Painters use to mix pigments in their studios. Tube paints provide the freedom to paint out-of-doors. This no fuss no muss ability is revolutionary to the world of painting. It is the catalyst announcing Modern Art, and the passing of the Renaissance era. A distinctive style and a new technique of painting is born. Beginning with Monet, successive paintings in this collection illustrate change and the differences between Modern and Renaissance painters. The London based Winsor-Newton Company invented and manufacture tube paints. This image is of their first tube paints, 1840 - 1911.
Vincent van Gogh (1853 – 1890) is born in the Netherlands. The gifted artist’s strange and tragic life story is gut-wrenching. How van Gogh wounds or loses part of his ear is not certain. This is Self-Portrait with a Bandaged Ear.
Unless episodes of epilepsy or his fragile mental health interfere and he needs hospitalization, van Gogh paints non-stop. From Vincent’s early twenties, his frantic pace produces more than 2100 works of art in different media and styles, although only one painting is sold in his lifetime.
Consequently, Vincent relies on his younger brother Theo, who is an art dealer, for constant financial and emotional support.
Read Van Gogh’s newsy letter and an explanation of his process excerpted from “Van Gogh’s Letters,” from Vincent to his younger brother Theo, “Etten, September 1881.” Drawings are of the village where their father, a Protestant Minister lived. Ettendorf is near the France/ Belgium border.
A self-inflicted gunshot wound ends van Gogh’s life. Sad Theo dies six months later and the two are buried next to each other.
Modern, Post-Impressionist movement (c.1886 – 1914) The Industrial Revolution brings steam power, factories, and railways and then electricity, new chemicals, plastics, and pharmaceuticals, from the recently industrialized nations, Germany and the USA.
Post-Impressionists represent painters who feel limited by the lack of structure Impressionists avoid. In fact, they go without the label until 1910. Each artists’ work expresses unique characteristics which may explain why the movement lacks cohesion.
At the Grafton Galleries in London, British artist and critic, Roger Fry titles the exhibit, “Manet and the Post-Impressionists,” in response to their request. The exhibit marks a posthumous triumph for van Gogh.
In these side-by-side portraits, Vincent and Theo seem to resemble each other – at least Vincent paints his brother to look alike.
Van Gogh experiments with the Pointillist style of Seurat, but he prefers the emotional Expressionists. Compare van Gogh’s work with the traditional forms and style you see in the next painting by Seurat, A Sunday on La Grande Jatte, in the Modern collection.
Go on to Describe, Analyze, Interpret & Conclude. Contact me for help.

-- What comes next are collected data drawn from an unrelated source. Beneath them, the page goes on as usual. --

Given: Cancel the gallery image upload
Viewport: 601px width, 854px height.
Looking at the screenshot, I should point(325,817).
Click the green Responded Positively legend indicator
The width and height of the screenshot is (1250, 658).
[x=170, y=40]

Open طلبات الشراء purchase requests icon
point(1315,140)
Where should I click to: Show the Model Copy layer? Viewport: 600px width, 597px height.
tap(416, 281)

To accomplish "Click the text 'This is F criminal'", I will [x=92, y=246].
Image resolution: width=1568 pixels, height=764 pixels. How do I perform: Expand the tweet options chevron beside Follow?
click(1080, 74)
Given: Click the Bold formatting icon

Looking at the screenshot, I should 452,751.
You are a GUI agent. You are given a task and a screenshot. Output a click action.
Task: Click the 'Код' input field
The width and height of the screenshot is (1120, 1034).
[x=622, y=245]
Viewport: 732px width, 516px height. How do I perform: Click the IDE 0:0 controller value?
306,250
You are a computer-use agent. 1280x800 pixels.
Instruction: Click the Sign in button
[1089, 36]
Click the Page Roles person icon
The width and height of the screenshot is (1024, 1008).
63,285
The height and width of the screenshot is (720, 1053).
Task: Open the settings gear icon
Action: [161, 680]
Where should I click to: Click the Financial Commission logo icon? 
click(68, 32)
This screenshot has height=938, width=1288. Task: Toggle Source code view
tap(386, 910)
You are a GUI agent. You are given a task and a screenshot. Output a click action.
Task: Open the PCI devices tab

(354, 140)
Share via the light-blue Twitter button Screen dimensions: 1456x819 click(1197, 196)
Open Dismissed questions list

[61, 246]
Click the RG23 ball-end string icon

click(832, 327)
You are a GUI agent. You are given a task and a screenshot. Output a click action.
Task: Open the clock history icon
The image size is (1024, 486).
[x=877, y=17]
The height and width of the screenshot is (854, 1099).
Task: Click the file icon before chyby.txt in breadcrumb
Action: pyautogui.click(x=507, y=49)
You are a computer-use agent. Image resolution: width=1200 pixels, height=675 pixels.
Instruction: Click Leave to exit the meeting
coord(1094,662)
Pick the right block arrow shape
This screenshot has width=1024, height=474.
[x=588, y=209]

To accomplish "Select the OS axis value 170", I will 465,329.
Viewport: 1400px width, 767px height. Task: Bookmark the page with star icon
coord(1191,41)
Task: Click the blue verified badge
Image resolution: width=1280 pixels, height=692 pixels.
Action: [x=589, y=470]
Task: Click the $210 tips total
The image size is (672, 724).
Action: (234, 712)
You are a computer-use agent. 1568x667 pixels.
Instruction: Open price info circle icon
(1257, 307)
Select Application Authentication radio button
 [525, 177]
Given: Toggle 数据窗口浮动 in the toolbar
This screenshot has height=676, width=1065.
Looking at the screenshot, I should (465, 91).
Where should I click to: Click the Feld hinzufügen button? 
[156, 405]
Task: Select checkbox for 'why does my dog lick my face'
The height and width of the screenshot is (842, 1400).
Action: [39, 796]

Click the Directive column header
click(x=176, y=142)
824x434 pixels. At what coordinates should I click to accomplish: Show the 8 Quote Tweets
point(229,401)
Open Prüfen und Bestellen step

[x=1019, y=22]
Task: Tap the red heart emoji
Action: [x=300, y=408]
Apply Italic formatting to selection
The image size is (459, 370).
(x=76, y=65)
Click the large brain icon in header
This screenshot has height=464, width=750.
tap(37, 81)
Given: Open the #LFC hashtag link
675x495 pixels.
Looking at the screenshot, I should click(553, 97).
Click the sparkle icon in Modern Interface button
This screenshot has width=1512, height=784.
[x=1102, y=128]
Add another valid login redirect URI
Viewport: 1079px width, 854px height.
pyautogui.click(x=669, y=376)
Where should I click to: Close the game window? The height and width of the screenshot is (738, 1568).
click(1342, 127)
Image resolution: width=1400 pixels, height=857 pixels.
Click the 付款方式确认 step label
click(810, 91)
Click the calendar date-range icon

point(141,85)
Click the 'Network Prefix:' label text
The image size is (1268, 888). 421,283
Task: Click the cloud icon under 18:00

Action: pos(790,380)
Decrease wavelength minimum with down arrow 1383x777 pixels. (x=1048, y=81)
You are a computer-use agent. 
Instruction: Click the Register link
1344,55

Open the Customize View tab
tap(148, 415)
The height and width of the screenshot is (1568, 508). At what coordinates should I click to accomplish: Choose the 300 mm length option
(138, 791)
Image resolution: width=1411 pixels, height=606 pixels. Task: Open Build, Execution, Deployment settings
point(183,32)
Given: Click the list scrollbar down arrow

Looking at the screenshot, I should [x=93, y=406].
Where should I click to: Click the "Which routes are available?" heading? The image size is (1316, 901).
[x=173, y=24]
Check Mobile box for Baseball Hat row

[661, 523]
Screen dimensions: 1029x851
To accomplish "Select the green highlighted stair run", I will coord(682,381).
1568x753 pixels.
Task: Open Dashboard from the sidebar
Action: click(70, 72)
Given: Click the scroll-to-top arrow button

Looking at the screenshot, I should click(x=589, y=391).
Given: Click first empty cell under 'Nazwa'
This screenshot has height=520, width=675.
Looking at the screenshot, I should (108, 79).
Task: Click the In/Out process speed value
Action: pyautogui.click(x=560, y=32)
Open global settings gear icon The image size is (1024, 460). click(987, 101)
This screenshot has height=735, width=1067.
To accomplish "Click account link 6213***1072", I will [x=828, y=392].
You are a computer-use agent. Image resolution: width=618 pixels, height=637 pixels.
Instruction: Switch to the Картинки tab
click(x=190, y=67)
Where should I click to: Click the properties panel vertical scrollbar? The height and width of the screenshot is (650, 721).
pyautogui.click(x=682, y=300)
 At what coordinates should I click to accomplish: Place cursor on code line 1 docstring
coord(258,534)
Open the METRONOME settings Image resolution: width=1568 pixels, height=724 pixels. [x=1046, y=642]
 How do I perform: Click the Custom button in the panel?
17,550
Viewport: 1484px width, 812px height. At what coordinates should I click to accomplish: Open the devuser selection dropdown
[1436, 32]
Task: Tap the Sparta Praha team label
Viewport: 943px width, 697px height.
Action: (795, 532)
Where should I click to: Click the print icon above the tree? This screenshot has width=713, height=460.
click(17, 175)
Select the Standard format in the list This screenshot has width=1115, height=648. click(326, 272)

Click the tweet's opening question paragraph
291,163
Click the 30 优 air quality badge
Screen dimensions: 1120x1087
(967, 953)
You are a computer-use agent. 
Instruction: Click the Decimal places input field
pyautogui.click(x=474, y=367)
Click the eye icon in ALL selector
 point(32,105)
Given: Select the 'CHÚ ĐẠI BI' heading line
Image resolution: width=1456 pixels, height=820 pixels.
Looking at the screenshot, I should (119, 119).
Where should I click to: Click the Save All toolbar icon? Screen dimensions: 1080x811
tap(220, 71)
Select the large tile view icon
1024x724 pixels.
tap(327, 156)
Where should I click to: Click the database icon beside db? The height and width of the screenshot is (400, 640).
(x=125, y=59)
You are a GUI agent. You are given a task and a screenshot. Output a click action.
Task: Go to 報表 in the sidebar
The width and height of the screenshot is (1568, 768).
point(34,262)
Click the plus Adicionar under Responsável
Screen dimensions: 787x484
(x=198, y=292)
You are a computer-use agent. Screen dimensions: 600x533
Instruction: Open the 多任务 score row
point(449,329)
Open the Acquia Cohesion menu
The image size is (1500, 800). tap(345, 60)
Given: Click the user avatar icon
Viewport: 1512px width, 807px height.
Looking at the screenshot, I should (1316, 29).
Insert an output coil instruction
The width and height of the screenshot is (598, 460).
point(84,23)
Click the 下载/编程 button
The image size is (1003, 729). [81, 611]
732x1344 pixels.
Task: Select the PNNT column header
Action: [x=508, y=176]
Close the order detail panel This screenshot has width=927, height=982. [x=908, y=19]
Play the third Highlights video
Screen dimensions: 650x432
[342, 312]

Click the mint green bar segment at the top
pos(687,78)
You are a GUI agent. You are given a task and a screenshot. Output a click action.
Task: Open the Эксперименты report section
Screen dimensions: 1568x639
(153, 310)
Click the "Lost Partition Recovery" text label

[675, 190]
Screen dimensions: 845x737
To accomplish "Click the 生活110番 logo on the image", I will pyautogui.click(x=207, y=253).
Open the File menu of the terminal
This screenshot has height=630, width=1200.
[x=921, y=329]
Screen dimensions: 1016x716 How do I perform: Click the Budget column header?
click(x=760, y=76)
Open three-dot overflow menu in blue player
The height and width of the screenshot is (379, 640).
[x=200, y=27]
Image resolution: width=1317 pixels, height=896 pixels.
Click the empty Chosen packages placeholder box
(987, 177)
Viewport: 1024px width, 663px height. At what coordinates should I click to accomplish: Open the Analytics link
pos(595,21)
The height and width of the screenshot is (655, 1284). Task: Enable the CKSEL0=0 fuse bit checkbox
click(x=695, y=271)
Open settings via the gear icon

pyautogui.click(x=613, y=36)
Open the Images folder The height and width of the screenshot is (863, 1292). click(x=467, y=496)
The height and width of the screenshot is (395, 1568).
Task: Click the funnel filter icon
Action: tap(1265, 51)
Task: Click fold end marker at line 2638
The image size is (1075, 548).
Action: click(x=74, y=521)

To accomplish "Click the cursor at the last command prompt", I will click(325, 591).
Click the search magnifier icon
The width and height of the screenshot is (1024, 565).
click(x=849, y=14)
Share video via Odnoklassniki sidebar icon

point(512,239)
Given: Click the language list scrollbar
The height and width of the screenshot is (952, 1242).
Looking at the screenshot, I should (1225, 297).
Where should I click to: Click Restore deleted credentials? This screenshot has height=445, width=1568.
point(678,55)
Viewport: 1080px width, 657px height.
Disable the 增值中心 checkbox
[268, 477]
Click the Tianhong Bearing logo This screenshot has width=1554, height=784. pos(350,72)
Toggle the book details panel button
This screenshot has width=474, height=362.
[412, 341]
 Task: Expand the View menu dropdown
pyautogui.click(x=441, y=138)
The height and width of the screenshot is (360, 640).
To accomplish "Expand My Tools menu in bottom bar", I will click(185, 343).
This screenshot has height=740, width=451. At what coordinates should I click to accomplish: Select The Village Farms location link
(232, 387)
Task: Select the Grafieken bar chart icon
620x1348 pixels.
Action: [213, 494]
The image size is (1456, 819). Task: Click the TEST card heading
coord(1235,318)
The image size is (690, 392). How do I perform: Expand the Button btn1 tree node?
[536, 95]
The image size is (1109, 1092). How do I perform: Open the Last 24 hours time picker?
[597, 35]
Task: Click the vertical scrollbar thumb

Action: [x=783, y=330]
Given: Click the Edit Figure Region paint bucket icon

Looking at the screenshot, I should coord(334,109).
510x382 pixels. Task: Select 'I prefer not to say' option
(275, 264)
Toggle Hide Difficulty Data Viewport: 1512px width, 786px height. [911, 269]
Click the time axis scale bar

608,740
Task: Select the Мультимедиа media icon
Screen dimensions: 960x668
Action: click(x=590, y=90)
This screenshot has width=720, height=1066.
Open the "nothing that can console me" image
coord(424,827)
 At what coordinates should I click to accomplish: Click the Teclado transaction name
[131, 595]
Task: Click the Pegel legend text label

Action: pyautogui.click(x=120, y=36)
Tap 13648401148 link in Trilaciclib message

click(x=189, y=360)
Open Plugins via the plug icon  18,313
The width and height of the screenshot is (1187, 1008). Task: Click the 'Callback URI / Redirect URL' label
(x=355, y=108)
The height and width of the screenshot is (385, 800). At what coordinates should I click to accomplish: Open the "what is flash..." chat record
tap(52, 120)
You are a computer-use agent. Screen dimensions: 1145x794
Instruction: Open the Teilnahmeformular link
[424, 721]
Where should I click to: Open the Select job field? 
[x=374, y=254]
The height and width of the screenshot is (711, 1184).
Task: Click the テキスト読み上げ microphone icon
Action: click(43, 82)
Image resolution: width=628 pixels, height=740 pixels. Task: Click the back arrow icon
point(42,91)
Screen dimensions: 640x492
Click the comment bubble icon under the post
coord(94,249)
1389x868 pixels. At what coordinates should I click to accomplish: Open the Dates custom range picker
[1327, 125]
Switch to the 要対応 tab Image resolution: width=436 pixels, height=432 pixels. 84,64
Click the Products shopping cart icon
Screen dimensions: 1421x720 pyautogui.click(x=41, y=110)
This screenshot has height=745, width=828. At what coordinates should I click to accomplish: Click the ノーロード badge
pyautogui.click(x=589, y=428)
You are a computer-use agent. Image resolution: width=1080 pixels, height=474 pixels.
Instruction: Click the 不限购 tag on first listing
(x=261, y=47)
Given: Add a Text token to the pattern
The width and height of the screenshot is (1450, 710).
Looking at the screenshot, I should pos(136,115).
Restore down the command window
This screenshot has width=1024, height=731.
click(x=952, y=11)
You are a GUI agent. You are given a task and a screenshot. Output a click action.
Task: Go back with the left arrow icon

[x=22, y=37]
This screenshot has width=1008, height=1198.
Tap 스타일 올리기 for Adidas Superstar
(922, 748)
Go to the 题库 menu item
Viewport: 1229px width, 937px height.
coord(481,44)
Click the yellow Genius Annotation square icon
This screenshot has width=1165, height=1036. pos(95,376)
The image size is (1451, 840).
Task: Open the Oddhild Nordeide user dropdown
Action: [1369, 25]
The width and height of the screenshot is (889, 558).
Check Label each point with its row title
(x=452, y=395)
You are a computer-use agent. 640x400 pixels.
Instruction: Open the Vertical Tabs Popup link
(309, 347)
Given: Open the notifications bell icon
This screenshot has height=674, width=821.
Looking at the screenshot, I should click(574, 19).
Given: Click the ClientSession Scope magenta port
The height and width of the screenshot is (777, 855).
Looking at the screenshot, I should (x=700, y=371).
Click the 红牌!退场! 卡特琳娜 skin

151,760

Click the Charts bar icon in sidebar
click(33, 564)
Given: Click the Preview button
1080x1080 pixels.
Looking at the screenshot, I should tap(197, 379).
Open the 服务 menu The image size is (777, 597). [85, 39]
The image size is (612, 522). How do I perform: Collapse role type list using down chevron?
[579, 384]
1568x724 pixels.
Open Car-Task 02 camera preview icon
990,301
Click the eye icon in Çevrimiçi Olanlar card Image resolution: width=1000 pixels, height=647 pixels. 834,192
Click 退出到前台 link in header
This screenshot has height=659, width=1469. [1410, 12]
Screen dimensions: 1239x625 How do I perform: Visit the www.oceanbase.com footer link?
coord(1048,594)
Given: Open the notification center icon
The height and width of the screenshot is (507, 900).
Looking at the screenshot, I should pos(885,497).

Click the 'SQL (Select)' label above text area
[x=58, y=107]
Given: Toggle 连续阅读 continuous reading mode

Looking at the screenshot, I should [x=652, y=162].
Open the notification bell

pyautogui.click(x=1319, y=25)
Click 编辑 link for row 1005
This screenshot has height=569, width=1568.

Self-Portrait with a Straw Hat (Paris, Winter,1887- 88. Oil on canvas. 16 x 13 in. (41 x 32 cm.) To save a coin, Vincent teaches himself the Impressionist style. He becomes his own model or asks a friend to sit. The reverse side of this painting is an earlier, peasant study.
Toward the end of van Gogh’s life, he spends a few years in Paris practicing figure painting. He writes this to his brother Theo: “I deliberately bought a good mirror so if I lack a model I could work from my own likeness.”
Zoom in on Van Gogh’s jacket. Look closely at the dark line that outlines his collar - cover the line with your hand, look away, then look at the jacket again. The painting does not seem quite the same without this subtle emphasis used to create contrast with the pale collar on the opposite side.
Here you see van Gogh’s awareness of Neo-Impressionist technique and color theory. Among his letters to Theo, he describes how hard he is working to master them. Of his many self-portraits, this one shows van Gogh on top of his game and totally in control of his brushstrokes.